From Humans are free.com
Copyright © 2018
By Ralph F. Couey
Time.
We live with it every day. In many ways, it defines our existence. And yet as familiar as it is to us, time remains one of the things we least understand.
Our existence is linear. In every way we perceive, it is to us a straight line with a beginning, a middle, and an end. That is the context in which we understand life. We are born -- the beginning. We die -- the end. At any point on the line between those two points, we define as the middle. We understand that line. It organizes things in a way easy to understand. But the length of that line is as individual as the people who exist upon it, from less than ten minutes to more than ten decades. Our line is but one of billions of other lines coexisting in the same space. Stretching into the past are lines that started and ended long before us. Other lines extend on into a future that remains a mystery.
We believe those lines are fixed, that they cannot be edited. To get from Monday to Friday, we must pass through the intervening days. In order to travel from Kansas City to St. Louis, you have to pass through Columbia. This is the essence of the three dimensional universe we inhabit. The linearity of time for us is the same as physical distance.
Scientists and theoreticians accept the possibility that there may be more than just three dimensions, realms where the linearity that rules our lives is meaningless.
Think of it this way. Take a piece of paper and put two points at opposite ends, labeled "here" and "there." Now imagine if you lived in the two-dimensional world on that piece of paper. You know all about left-right and forward-backward, but have no clue about up-down. In order to go from here to there, you have to travel a straight line between. Now, being the god-like being from the third dimension, fold the paper so that the points are now next to each other. Now it's possible for that flatlander to travel from here to there without traversing the considerable distance in between. With a little imagination, you might even see that those two points could occupy the same location at the same time. Hard-core Star Trek fans recognize this as the underpinnings of warp drive. the Enterprise (or Voyager, Defiant, or Discovery) crosses interstellar space not by making the ship go faster, but by warping the fabric of space to make things closer together.

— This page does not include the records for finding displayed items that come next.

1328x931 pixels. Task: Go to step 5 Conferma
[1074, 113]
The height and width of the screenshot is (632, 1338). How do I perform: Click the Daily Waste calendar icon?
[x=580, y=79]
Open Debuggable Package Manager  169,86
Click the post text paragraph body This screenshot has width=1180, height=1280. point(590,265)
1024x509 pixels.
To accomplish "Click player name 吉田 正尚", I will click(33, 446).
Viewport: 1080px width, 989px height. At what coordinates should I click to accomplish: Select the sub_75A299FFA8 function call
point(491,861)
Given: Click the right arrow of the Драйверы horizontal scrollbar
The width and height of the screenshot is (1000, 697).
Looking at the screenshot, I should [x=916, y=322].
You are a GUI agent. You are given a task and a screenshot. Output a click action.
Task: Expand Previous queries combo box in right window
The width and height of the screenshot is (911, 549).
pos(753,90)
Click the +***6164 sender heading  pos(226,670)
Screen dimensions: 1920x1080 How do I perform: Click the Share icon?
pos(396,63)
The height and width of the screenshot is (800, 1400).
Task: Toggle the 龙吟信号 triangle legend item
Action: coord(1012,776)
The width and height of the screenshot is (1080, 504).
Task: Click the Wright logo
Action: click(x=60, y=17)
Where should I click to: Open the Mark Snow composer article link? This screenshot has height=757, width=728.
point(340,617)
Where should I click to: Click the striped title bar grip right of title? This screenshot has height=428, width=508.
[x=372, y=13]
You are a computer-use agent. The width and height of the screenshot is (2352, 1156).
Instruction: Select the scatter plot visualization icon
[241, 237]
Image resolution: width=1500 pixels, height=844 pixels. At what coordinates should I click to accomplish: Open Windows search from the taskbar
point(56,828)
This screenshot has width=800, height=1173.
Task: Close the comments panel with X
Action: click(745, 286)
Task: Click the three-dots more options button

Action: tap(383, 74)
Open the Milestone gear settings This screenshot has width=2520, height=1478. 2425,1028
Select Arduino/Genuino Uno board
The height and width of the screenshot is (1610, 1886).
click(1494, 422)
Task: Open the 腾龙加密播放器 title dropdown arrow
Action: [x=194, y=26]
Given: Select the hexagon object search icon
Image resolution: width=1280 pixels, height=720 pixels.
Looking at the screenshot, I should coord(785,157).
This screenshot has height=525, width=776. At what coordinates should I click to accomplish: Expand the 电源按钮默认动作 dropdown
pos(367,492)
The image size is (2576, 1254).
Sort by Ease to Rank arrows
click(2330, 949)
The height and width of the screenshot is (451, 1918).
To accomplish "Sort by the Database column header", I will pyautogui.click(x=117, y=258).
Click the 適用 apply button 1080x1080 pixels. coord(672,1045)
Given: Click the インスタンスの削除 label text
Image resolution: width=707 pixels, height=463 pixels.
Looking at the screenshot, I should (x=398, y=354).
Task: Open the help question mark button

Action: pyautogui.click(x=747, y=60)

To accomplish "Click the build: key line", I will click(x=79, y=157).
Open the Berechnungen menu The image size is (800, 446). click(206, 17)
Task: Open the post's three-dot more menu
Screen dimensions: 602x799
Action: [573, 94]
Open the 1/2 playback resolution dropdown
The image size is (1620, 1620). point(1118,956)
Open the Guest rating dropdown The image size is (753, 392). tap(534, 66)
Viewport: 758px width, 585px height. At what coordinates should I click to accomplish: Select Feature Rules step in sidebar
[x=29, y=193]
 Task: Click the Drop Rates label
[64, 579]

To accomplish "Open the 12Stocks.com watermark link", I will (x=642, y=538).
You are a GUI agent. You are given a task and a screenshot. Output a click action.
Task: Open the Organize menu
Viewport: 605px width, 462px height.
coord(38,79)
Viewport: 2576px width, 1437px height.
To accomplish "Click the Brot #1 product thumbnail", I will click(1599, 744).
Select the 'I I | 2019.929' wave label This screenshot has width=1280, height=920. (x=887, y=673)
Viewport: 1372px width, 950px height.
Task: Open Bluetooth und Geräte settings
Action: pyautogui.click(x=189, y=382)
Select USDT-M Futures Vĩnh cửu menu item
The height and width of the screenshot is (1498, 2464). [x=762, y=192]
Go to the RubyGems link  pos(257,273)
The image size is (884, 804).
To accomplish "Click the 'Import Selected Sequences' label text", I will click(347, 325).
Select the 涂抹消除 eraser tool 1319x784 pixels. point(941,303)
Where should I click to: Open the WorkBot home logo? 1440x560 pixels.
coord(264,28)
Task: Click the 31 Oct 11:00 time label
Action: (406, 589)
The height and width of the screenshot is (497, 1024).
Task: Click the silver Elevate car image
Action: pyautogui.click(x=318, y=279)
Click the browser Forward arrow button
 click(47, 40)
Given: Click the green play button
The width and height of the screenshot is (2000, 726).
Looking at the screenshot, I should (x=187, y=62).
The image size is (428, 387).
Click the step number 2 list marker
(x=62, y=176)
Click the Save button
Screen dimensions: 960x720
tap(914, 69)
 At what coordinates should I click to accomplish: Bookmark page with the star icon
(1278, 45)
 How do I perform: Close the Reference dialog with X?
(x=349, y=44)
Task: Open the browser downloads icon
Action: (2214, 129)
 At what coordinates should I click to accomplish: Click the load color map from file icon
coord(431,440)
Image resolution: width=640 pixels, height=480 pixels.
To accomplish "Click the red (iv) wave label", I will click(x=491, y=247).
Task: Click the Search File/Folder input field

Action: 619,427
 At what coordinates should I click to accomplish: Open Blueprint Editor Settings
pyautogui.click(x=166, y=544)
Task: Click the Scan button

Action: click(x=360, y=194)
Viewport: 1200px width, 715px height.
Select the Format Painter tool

Interstellar and intergalactic space is so huge that in order to measure distances you have to use an equally huge multiple, the light year. This is the distance light travels in an earth year, at a rate of 186.000 miles per second. That totals out to just under six trillion miles. The light year is a short cut that can be more easily understood, and underestimated. For example, the nearest star to earth is Proxima Centauri, which lies about 4.2 light years distant towards the constellation Centaurus. That sounds like it's just across town. But if you were aboard the fastest ship ever flown by humans, Voyager 1, even at it's breathtaking speed of 40,000 miles per hour, it would still take the better part of 17,000 years to get there. The known universe consists of a bubble of space-time some 154 billion of those measures from end to end.
As Einstein told us, space and time are indelibly linked. You can't look out into space without looking back into time. Looking at the Orion constellation, you can readily see, even with the naked eye, the fuzzy patch that marks the stellar nursery known as the Orion Nebula. But you're not looking at the nebula as it exists right now, but rather about 1,300 years ago, because it took that long for the light hitting your eyes to travel from there to where you are.
Now go back to your piece of paper and change the labels on the dots from "here" and "there" to "now" and "then." If you re-fold the paper, you can see that if space can be bent or warped, then also could time. That means any place in the universe would be instantaneously accessible. The technology to do such amazing things lies not centuries, but probably millennia ahead of us, if we can survive long enough to get there. But it is the secret to true exploration of the known universe, and perhaps, even other places currently unknown.
It is a romantic, if realistic notion, that other intelligent technological species exist in the universe. It may be that somewhere out there is a such a civilization occupying a far higher dimensional plane where a scientist scans our three dimensional existence in the same way we look at flatland. To share that perspective, that vision beyond linear distance, beyond time, beyond even consciousness allows the unseen to be seen; the unknown to become known.
And who knows? Maybe there on a plane infinitely removed from ours, perhaps we might come face-to-face with that entity many of us identify as God.